Shocking images show doctors remove cyst the size of a fist from teen’s brain
SHOCKING images have revealed the moment medics removed a giant cyst from a teenager’s brain.
Doctors in India said the boy escaped death after discovering the parasitic tapeworm.
The unnamed 14-year-old had been suffering from headaches and vomiting for a month prior to the gruesome discovery.
He was taken to the hospital, where doctors performed an MRI scan that revealed a massive cyst.
After tests, he was diagnosed with a form of echinococcosis, an infectious disease caused by tapeworms.
He is believed to have contracted it after coming into contact with infected livestock or dog feces.
Humans can become infected by ingesting parasite eggs in contaminated food, water or soil, or after direct contact with animal hosts, according to the World Health Organization (WHO).
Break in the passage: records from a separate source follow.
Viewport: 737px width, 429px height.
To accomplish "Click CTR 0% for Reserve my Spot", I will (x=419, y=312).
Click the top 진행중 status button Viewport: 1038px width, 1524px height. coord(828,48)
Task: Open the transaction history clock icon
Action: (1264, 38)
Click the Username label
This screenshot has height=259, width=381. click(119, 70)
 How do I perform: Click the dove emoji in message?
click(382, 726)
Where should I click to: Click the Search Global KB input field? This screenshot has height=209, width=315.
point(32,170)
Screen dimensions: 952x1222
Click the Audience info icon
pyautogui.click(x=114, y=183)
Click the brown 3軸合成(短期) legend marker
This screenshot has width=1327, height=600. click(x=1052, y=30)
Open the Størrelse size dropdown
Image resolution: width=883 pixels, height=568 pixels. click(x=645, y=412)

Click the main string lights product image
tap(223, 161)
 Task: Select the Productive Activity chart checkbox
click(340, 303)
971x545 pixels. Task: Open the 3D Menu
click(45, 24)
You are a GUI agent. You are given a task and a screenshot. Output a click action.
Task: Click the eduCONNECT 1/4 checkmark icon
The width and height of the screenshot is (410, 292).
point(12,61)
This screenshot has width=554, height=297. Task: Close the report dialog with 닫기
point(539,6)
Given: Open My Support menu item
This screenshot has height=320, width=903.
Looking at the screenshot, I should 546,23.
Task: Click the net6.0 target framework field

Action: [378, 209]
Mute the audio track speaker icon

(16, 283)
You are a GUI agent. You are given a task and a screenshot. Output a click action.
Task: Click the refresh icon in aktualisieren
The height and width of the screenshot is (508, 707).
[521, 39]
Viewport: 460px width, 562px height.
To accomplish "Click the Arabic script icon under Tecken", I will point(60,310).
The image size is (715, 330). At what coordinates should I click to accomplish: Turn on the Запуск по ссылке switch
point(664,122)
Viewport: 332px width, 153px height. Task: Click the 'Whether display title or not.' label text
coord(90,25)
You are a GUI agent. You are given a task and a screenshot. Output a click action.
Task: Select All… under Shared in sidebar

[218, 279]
After a craniotomy, in which a small hole was cut in the skull exposing the brain, the large cyst was successfully removed.
Video footage shows doctors carefully separating the cyst wall from the brain to avoid rupturing.
According to local reports, two weeks after his discharge, the boy returned to school and resumed his normal activities – but the situation could have been fatal if left untreated.
More than a million people are affected by echinococcosis at any one time, according to the WHO.
Because the cysts are slow-growing infections, people with the condition may not show any symptoms for years, according to the Centers for Disease Control (CDC).
Many people who are diagnosed are likely to be struggling with upper abdominal and chest pain or discomfort.
You might also experience vomiting or coughing as a result of the mass growth, the CDC said.
The rupture of the cyst fluid can lead to an allergic reaction or even death, the medics warned.
The case study was published in the New England Journal of Medicine (NEJM).